In today's world, motion pictures
rather than paintings are often the
inspiration for hand-painted ties.
Ties have a colorful history, one in which their purpose was more practical than decorative. Some contend they date back to the days of the Roman army around the first century or before as part of their uniform, vital in holding heavy armor in place and as a scarf for warmth. However the military use of the broad strip of cloth, other than as a scarf, dates back to The Thirty Years Wars in the early 17th-century. When we visited Croatia a year ago, they were quick to remind us that the necktie was officially "invented" there. I reminded them that I wouldn't hold that against them. Actually, I rather like neckties and wore them daily during the years I was teaching, despite the fact I once accidentally chopped off the bottom of one while using a paper cutter (it was an ugly tie anyway). I often wore my artist-inspired ties as a sort of portable art history lesson designed to spark comments from students.

Like all else, there are books on
how to paint neckties.
Painting neckties is really not all that different from painting on canvas so long as one uses the right paints and mediums, and is willing to adjust their procedures a little. First of all, there are special fabric-friendly acrylic paints designed for use on un-primed cloth surfaces; or one can use ordinary acrylic artist colors with a special textile medium. Forget heavy impasto brushwork. Neckties require patience, small brushes, and a steady hand. Paint is usually applied in multiple layers, allowed to dry between applications, and coordinated with the base fabric, sometimes in a transparent manner for half-tones. Most tie painters prefer some subtle color, texture, and modulation in their unpainted ties. If the tie is not of a solid color the painting process can be notably unforgiving of errors. Blank, solid-color ties, can usually be purchased for around fifteen dollars, especially if bought in quantity. Black, white, and red seem to be the most popular colors. Green is the least liked.

The butterfly bow tie--though men wear them, women are often the ones who buy them.

Flower Power
As to what to paint, the best advice is to consistently think masculine, paint nostalgia, or popular culture. Subsets involving wildlife, pets, products, professions, avocations, and even portraits are also popular but often entail considerable time and skill thus driving the price beyond what people are willing to pay even for gifts for the man "impossible to buy for." I found ties with the iconic images of Marilyn Monroe, Bruce Lee, John Wayne, surfers, pinup models, even butterflies and flowers. Men are traditionally bold and brave, but it's surprising what some men are bold and brave enough to wear in public.

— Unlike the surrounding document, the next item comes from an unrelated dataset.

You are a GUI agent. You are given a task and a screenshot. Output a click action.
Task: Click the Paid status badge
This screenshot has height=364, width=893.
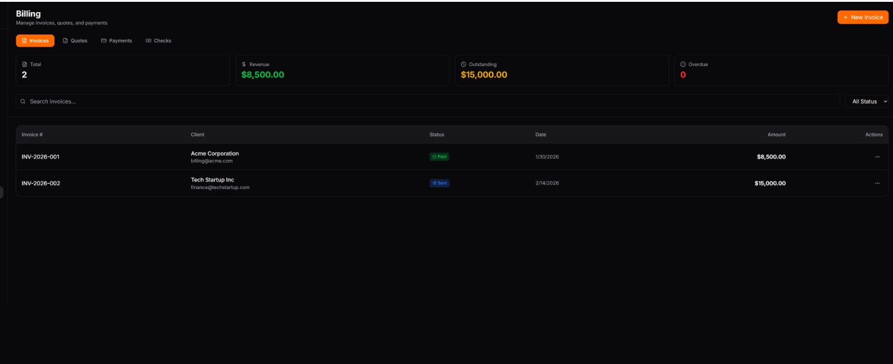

For the man aiming to flaunt his (supposed wealth),
or one with a taste for classic, as well as raunchy beauty.
Abstract, non-representational
designs are seldom seen in
hand painted neckwer.
And, in choosing an artist, the same rules apply as in canvas painting. There are accomplished masters, pedantic professionals, talented amateurs, and godawful daubers. Prices run mostly according to the technical skills of the artist and his or her marketing ambition, far more than in association with creativity. Necktie art does not hang on a wall, but from the neck and very often behind the buttons of a suit or sports coat. Also keep in mind, the wearer may tire of a tie with a representational image sooner than some safe, amalgamation of colorful stripes.

Will the necktie still be around when he's old enough to wear a real one?